The array is a mixed type (5,2) array with a (largenumber,2) subarray inside. I am only trying to change the subarray but I am wondering if the deep copy extends to that subarray as well. I have run

np.shares_memory(new, data) #false

np.might_share_memory(new,data) #false

It might also be important to note that I am running this in a jupyter notebook. Although I can't imagine why it would change anything. You can recreate data with:

np.array([[[[0.00000000e+00, 2.82540000e+04],
[4.00066376e-04, 2.82530000e+04],
[8.00132751e-04, 2.82520000e+04],
[1.28784461e+03, 4.61170000e+04],
[1.28784621e+03, 3.38280000e+04],
[1.28785381e+03, 3.38230000e+04]],
'CH1.Bx'],
[[[0.00000000e+00, 2.00400000e+04],
[4.00066376e-04, 2.00400000e+04],
[8.00132751e-04, 2.00410000e+04],
[1.28784461e+03, 1.81600000e+04],
[1.28784621e+03, 1.80830000e+04],
[1.28785381e+03, 4.80200000e+03]],
'CH2.By'],
[array([[0.00000000e+00, 3.82520000e+04],
[4.00066376e-04, 3.82510000e+04],
[8.00132751e-04, 3.82510000e+04],
[1.28784461e+03, 3.42810000e+04],
[1.28784621e+03, 3.42820000e+04],
[1.28785381e+03, 3.40380000e+04]]),
'CH3.Bz'],
[[[ 0.00000000e+00, -1.48590220e-01],
[ 4.00066376e-04, -1.48590220e-01],
[ 8.00132751e-04, -1.48590220e-01],
[ 1.28784461e+03,  2.80372694e-01],
[ 1.28784621e+03,  5.38822240e-01],
[ 1.28785381e+03, -3.48772913e+00]],
'CH4.VDC1'],
[[[0.00000000e+00, 3.26760000e+04],
[4.00066376e-04, 3.26760000e+04],
[8.00132751e-04, 3.26750000e+04],
[1.28784981e+03, 3.40450000e+04],
[1.28785061e+03, 3.40420000e+04],
[1.28785141e+03, 3.40390000e+04]],
'CH5.VDC2']], dtype=object)`

Solution

  • That doesn't look like an array you're starting with there. It's not clear what data is, but data[3] is a 2-element list containing an array and a string, and judging by that, data is probably another list, or possibly an object-dtype array.

    Your attempt at a deep copy:

    new = np.empty_like(data)
    new[:] = data
    

    is not a deep copy. It would be a copy for most normal arrays (deep/shallow are equivalent for most arrays), but not a deep copy for a list, and not a deep copy for an object-dtype array.
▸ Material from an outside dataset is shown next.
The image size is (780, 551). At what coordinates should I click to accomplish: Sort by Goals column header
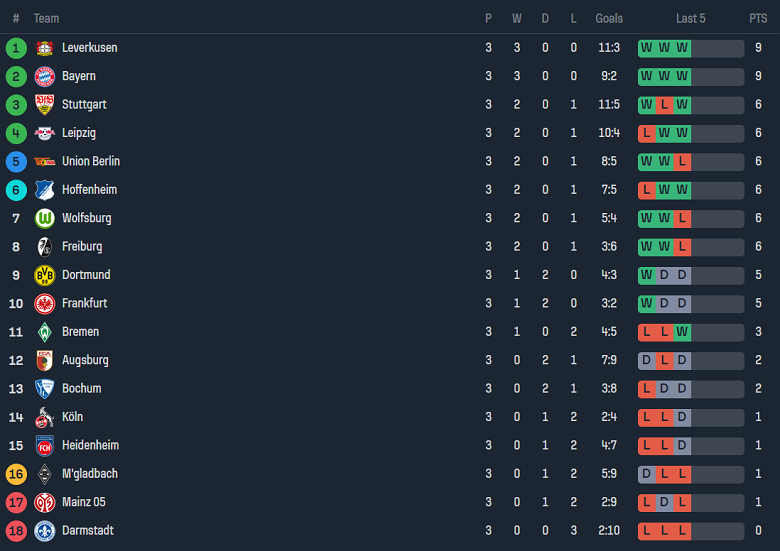pyautogui.click(x=609, y=18)
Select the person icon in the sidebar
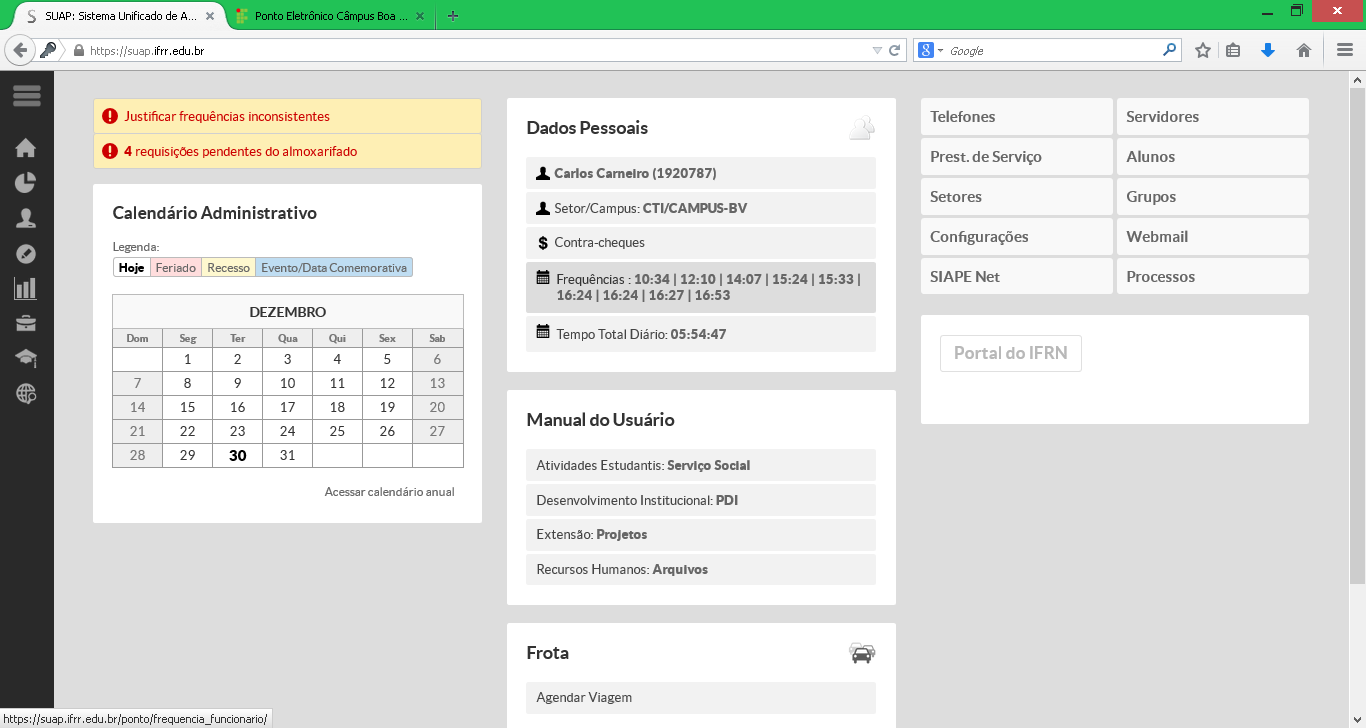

It will create a new object-dtype array and fill it with references to the same objects referenced by the cells of data.

    You should probably pick a better way to organize your data. This data structure is not an effective way to work with NumPy, and it will cause more problems than just this. That said, if you want to deep copy it, copy.deepcopy is probably your best bet.